Aug. 28 (Bloomberg) -- Cie. Lombard, Odier SCA, Geneva’s oldest bank, said net income was 62.5 million Swiss francs ($68 million) in the first half as it reported earnings for the first time in its 218-year history.
Lombard Odier followed Pictet & Cie. Group SCA, Geneva’s biggest bank, which earlier this week unveiled its first financial statement since it was established in 1805. Both banks dropped their centuries-old partnership structures in January. New corporate partnership arrangements came with the requirement to report publicly.

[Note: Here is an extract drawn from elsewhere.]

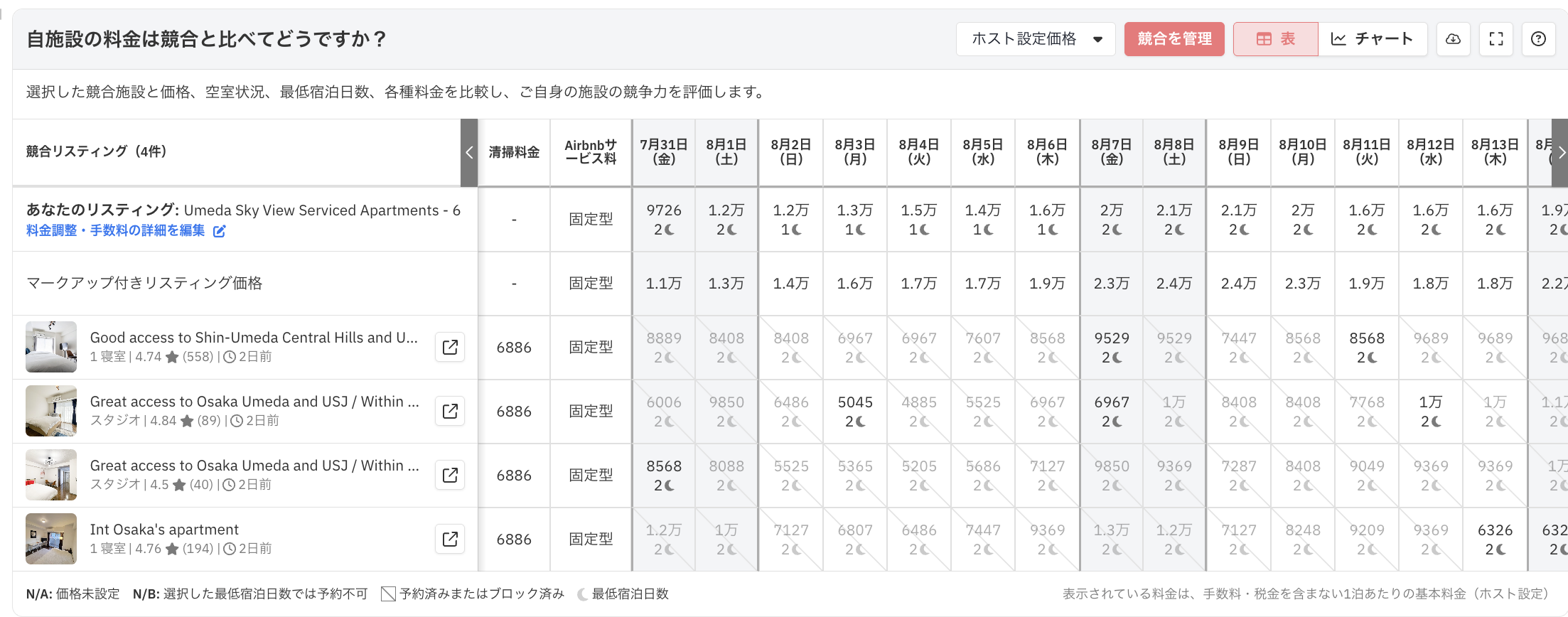
Task: Click the 競合を管理 button
Action: pos(1174,39)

The disclosures come amid declining profit at some Swiss banks and a Justice Department probe into tax evasion by U.S. citizens. Companies are seeking to adapt by widening their client base and offering customers new investment services.
“Our group is increasingly diversified, more international and more balanced between private and asset management clients and we are expanding our partnerships with financial services providers,” Senior Managing Partner Patrick Odier, 59, said in the statement today. “Our solid net profit allows us to continue investing in all three businesses.”
Lombard Odier’s cost-to-income ratio, a measure of profitability, was 80 percent for the period, as it invested in its private and institutional client businesses. It didn’t provide any details of year-ago figures in the earnings report.
The bank said it managed 156 billion francs for clients at the end of June and total client assets, including those held in custody only, were 211 billion francs.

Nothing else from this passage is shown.